AT A DINNER in New York on May 5, Margaret Thatcher was to have been honored with Boston College's signal award, the Ignatius Medal. In reality the honor would have been Boston College's.
Thatcher was the greatest British prime minister since Winston Churchill, and the most influential Western stateswoman of the 20th century. She defied dictators and defended liberty. She saved her nation from economic collapse and played a crucial role in the overthrow of communism. Since she left 10 Downing St. after 11-1/2 years in power, her stature has soared. Her autobiography, "The Downing Street Years," sold more copies in the first two weeks after its publication than any other book in British publishing history. Her presence at the BC affair was expected to raise $1 million.
But she will not be there.
News of the award to Thatcher was greeted with vitriolic protests by leftist Irish and Jesuit activists. (Boston College, a Jesuit institution, was founded by Irish Catholic immigrants). Thatcher was attacked for her record on Northern Ireland. She was called a bigot, a censor, an enemy of human rights. The scheduling of the award for May 5 – the anniversary, as it happens, of the death of Bobby Sands, an armed robber and Irish Republican Army gunrunner who starved himself to death in a 1981 hunger strike – was denounced as sacrilegious.

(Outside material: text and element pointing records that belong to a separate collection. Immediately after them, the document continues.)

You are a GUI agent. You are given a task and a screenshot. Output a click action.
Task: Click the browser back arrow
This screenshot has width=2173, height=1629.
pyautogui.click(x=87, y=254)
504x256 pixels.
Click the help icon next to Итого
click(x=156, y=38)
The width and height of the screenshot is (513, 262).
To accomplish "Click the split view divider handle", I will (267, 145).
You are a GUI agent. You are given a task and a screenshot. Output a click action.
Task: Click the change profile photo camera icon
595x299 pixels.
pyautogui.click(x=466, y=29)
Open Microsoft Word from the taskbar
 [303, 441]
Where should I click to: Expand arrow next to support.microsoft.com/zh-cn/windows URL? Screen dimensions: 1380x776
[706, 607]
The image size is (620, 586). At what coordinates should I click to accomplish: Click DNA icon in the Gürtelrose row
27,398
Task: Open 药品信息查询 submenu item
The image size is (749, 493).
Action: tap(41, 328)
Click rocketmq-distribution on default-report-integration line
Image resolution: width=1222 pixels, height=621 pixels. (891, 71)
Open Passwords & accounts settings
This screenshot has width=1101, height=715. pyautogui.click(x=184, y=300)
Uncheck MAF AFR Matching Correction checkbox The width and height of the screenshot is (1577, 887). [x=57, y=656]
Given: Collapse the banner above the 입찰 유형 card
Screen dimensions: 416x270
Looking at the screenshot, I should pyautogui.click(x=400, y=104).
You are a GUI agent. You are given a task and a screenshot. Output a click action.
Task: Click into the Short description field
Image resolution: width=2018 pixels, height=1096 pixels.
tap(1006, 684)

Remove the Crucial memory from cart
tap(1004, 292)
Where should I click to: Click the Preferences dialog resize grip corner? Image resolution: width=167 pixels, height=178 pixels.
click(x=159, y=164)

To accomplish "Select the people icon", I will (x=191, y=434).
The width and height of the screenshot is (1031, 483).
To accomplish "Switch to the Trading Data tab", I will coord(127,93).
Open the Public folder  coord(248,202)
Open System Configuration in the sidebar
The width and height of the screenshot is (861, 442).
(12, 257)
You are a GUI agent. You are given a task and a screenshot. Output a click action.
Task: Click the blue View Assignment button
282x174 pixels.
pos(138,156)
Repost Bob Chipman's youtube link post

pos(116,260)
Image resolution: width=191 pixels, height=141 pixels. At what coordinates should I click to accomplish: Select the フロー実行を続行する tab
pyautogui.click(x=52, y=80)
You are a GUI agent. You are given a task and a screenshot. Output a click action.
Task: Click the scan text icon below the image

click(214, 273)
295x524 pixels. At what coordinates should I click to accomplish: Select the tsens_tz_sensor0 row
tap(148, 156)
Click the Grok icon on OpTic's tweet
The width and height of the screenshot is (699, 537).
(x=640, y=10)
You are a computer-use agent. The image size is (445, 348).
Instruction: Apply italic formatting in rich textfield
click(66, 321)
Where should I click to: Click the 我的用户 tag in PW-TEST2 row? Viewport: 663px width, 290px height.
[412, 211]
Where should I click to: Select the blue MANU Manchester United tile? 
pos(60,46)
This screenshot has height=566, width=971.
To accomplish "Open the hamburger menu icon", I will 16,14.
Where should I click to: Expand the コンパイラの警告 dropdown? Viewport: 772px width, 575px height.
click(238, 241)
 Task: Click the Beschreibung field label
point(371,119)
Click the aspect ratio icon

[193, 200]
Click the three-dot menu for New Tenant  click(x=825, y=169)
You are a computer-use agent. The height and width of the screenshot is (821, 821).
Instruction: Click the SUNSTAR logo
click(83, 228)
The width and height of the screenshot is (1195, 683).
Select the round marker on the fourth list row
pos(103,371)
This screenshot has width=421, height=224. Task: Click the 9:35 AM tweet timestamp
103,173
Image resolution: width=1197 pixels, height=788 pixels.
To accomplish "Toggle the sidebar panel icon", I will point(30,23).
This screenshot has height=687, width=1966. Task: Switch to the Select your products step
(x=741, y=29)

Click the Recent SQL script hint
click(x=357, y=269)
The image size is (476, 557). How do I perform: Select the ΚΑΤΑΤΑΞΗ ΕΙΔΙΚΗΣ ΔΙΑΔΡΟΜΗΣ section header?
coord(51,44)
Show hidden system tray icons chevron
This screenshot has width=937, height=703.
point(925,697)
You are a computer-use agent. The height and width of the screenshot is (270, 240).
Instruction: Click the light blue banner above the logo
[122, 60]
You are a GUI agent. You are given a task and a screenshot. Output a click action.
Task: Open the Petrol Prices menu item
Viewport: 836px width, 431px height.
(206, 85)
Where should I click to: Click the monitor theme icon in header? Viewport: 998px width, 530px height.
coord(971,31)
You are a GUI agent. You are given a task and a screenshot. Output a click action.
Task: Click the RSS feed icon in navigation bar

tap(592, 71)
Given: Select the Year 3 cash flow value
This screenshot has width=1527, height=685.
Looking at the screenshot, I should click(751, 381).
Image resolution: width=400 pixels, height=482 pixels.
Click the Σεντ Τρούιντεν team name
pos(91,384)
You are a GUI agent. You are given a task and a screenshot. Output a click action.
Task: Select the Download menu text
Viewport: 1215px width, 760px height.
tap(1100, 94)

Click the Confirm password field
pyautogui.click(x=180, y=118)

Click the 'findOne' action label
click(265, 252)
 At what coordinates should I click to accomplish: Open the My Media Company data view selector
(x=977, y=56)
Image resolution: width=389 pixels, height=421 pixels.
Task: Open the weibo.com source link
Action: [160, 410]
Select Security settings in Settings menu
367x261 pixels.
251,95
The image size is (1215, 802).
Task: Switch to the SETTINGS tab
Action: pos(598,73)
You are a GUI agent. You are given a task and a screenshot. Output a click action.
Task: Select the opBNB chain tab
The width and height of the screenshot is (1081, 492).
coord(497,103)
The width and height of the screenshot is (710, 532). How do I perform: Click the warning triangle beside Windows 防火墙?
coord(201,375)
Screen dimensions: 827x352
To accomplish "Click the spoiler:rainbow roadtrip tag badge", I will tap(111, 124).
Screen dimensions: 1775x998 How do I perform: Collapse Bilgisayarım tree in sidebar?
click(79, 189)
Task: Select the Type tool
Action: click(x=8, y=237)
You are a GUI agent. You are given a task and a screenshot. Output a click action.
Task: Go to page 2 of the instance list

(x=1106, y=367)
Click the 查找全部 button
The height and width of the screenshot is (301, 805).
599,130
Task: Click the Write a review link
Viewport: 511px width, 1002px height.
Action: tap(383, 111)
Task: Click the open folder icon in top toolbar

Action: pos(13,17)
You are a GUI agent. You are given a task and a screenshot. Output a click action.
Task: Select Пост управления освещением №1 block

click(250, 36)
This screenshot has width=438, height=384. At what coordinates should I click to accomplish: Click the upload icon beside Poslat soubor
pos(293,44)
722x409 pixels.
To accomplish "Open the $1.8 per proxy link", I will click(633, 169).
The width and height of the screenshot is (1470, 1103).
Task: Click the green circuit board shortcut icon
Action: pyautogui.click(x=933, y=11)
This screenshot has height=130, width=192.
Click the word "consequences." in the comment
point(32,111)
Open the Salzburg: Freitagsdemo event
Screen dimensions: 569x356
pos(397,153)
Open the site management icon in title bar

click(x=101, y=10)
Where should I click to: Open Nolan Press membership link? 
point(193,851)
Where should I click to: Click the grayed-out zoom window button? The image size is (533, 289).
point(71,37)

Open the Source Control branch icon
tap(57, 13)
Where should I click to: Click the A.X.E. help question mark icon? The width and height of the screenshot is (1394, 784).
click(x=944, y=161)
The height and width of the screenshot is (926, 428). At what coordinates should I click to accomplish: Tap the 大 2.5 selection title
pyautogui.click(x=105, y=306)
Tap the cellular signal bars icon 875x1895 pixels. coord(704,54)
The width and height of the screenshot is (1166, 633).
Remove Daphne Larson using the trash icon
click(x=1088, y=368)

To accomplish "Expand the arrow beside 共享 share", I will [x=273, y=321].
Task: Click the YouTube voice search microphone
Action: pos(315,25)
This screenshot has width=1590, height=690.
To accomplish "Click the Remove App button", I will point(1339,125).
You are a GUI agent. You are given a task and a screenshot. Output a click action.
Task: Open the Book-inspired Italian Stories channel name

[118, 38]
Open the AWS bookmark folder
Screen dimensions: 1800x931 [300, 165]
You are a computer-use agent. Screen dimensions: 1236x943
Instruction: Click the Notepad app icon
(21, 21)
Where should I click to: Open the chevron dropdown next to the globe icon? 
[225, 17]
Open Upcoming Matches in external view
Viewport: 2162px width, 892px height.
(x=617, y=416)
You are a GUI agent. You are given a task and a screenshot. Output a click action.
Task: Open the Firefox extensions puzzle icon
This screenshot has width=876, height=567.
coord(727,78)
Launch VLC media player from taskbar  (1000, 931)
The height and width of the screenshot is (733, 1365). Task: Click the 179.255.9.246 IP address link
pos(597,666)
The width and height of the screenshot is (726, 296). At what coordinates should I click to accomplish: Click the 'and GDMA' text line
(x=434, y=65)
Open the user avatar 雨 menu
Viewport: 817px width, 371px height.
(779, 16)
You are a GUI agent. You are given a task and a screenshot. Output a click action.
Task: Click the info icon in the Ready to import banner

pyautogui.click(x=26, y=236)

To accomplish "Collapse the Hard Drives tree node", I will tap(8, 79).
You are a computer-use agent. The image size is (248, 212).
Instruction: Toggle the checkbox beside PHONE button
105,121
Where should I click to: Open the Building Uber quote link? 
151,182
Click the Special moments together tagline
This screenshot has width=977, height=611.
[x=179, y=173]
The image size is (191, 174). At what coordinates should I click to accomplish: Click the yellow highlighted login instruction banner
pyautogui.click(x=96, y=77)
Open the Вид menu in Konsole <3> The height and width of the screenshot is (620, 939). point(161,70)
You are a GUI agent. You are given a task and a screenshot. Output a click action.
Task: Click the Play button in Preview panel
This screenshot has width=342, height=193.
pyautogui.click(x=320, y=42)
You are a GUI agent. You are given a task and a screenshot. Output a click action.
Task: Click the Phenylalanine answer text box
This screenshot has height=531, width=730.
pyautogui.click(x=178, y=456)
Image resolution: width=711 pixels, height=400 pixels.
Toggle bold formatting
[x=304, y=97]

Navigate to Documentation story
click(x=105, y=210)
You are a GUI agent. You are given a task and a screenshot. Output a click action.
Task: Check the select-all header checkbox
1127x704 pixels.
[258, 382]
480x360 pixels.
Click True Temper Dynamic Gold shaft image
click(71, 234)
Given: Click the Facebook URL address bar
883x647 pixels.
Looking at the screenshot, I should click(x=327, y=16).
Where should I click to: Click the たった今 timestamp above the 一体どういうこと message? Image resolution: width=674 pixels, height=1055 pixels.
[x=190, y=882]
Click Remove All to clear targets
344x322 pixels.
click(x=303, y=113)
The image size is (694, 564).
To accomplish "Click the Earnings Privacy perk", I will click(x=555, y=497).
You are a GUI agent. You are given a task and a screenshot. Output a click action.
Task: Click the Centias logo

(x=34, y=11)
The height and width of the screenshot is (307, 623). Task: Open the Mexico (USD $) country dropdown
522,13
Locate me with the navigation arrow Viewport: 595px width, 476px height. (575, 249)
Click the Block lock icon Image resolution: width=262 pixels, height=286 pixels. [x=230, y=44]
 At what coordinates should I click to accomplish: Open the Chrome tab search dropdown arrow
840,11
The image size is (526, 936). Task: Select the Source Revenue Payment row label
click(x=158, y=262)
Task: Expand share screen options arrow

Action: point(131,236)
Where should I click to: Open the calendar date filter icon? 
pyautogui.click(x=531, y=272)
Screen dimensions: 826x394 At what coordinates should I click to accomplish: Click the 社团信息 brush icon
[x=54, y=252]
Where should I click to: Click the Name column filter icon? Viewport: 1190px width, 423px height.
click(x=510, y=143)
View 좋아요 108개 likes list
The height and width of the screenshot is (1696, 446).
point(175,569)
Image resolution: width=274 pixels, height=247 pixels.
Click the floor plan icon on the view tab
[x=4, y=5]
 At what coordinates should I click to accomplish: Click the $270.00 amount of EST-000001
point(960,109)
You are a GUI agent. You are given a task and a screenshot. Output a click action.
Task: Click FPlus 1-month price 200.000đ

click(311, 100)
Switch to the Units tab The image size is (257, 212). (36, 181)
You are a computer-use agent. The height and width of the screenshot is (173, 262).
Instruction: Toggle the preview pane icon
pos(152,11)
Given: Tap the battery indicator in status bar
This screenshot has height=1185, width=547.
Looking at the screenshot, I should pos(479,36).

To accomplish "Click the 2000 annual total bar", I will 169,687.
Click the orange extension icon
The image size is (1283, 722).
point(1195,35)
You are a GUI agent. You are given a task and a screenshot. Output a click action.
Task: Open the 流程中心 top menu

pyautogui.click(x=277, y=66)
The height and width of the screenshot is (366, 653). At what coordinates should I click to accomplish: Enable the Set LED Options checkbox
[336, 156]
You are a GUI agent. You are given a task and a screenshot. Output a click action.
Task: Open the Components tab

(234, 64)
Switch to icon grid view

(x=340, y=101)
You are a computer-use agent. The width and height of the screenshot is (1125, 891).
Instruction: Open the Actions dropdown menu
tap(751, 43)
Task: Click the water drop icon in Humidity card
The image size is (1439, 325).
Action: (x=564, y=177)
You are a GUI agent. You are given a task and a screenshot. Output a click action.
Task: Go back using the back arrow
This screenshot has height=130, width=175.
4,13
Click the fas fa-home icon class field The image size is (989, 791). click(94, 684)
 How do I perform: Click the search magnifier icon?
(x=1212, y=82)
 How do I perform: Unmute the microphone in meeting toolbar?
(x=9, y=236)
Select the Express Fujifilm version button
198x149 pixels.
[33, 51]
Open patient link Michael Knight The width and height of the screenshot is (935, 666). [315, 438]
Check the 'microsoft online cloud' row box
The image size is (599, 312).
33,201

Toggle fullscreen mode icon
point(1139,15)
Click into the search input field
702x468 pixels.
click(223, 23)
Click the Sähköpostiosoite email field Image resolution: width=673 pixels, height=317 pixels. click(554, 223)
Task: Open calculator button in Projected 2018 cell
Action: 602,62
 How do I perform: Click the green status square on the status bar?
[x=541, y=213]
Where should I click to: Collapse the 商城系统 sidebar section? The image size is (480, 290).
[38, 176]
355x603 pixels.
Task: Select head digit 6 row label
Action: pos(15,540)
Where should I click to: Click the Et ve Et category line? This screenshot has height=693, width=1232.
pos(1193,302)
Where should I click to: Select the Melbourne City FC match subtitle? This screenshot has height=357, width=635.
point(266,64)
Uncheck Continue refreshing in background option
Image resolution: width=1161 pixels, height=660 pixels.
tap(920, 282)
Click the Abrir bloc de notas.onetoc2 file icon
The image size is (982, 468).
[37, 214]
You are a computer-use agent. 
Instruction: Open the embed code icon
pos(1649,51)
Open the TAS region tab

"Forever in Irish history," snapped Rev. Sean McManus of the Irish National Caucus in Washington, an anti-British outfit, "she will be identified with the brutal treatment of political prisoners."
Another inquisitor judged Thatcher insufficiently spiritual to deserve a medal named after Saint Ignatius (prior recipients: Tip O'Neill and and the chairman of GM). "During her time as prime minister there was no great decrease in the gap between rich and poor – in fact, quite the opposite." As for her foreign policy, it was "quite bellicose."
Time was when Jesuit-trained minds would have laughed off such criticism as juvenile and trite. BC's president, however, caved in to it. On Monday, the university announced that Thatcher would not receive the medal after all.
Thatcher has been snubbed by better schools than Boston College. Ten years ago the dons at Oxford, in high dudgeon over Thatcher's antisocialist policies, voted to deny her an honorary degree. They disagreed with the prime minister, therefore the prime minister must be slighted. Boston College has no monopoly on supercilious campus leftists.
On the other hand, Thatcher has been honored by better Catholics than BC's privileged alumni.
"The next day," she writes in her memoirs, recalling Nov. 4, 1988, "was one I shall never forget.
"I flew up to Gdansk. . . . It was suggested that I might like to look around the nearby church of St. Brygida. To my delighted astonishment, when Mr. Walesa and I entered, I found the whole church packed with Polish families, who rose and sang the Solidarity anthem 'God Give Us Back Our Free Poland.' I could not keep the tears from my eyes. I seemed to have shaken hundreds of hands as I walked around the church. . . . As I left there were people in the streets crying with emotion and shouting, 'Thank you, thank you' over and over again. I returned to Warsaw with greater determination than ever to do battle with the communist authorities."
After the tears and passion of St. Brygida, what do a medal and a dinner from Boston College matter?
There will be other medals and other dinners. And if Boston's Irish Catholic obsessives live out their days reviling the name of Margaret Thatcher, so what? Her reputation doesn't rest on what she did or failed to do in the field of Anglo-Irish relations. (Which is not to minimize her accomplishments. She did negotiate the Anglo-Irish Agreement of 1985, after all. And she did survive the IRA's attempts to kill her.)
Thatcher's greatness isn't about the weary Ulster sideshow. It's about the reanimation of the Western democracies in the 1980s.
When Thatcher came to power in 1979, Britain was sick and listless, paralyzed by unions run amok, and sunk deep in collectivist gloom. Its decline into Third World status seemed unstoppable. But Thatcher stopped it, and reversed it.
She wasn't wobbly, slick, lazy, elitist, or weak. She knew her mind. She had deep respect for middle-class virtues and values. She championed free trade in a Europe riven by protectionism and was a friend of the United States in a world gone goofy with anti-Americanism. She stood up to aggressors from the Falklands to Kuwait and stood with President Reagan in winning the Cold War.
Britain is better because Thatcher served. So is the West. So is the world. This grocer's daughter, this bossy woman with her ubiquitous handbag, is one of the giants of our time. She won't be at the dinner on May 5? A pity. But make no mistake: It is Boston College, not Mrs. Thatcher, that will be the poorer.